接下来就是测试写数据: 跑了一下,报错了:
Internal Exception: java.sql.SQLException: ResultSet is from UPDATE. No Data.
Error Code: 0
Call: SELECT LAST_INSERT_ID()
Check一下生成的SQL,发现insert之后跑了句SELECT LAST_INSERT_ID(), 因为我程序里Entity的主键是Mysql的自增主键,每次插入都会生成这句话用来返回当前ID,而这个ID是跟着Connection走的,也就是说如果该connection里面没有更新,就拿不到值,可是我们的insert和这句select难道不在一个Connection里面?对的,忘了我们用的是“SQL路由器”吗?
insert语句开启主库connection,
select则走的是从库的connection,所以查询当然是空了,
而天真的eclipselink查出resultSet之后直接.next()了,也没判断是否有值,于是就出现这个error code了,当然对于eclipselink,这种check只是nice to have,正常情况下是不会出现这种情况的,connection在获取数据源的时候就已经有了,这里因为我们拿到的其实是个代理。
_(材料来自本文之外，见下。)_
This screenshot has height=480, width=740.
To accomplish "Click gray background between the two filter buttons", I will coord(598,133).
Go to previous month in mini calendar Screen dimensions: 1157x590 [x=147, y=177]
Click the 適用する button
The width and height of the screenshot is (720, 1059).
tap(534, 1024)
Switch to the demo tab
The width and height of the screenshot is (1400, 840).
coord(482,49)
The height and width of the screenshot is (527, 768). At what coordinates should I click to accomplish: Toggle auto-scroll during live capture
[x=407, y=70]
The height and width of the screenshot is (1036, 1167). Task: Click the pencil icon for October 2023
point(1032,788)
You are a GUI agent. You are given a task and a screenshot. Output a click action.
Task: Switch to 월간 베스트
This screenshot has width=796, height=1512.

考虑到Amoeba的实现原理,即"SQL路由",即使Mysql支持Oracle一样的主键生成策略,在这种情况下似乎也不能正常工作。所以得由来应用层来生成主键,这又是Effort。。。
另外从Amoeba的文档里看到,他的另一个缺点是目前不支持事务,这个我的理解是通过规则配置
多主情况下,跨connection的事务做不到原子性,也就是不支持JTA。
这么看来Amoeba的使用场景确实有限,
首先domain层最好不要使用JPA之类的ORM框架,纯JDBC开发更可靠。。。然后不支持XA的transaction。
综合对比一下,第一种做法更简单也更放心,第二种做法,还是再议吧。。。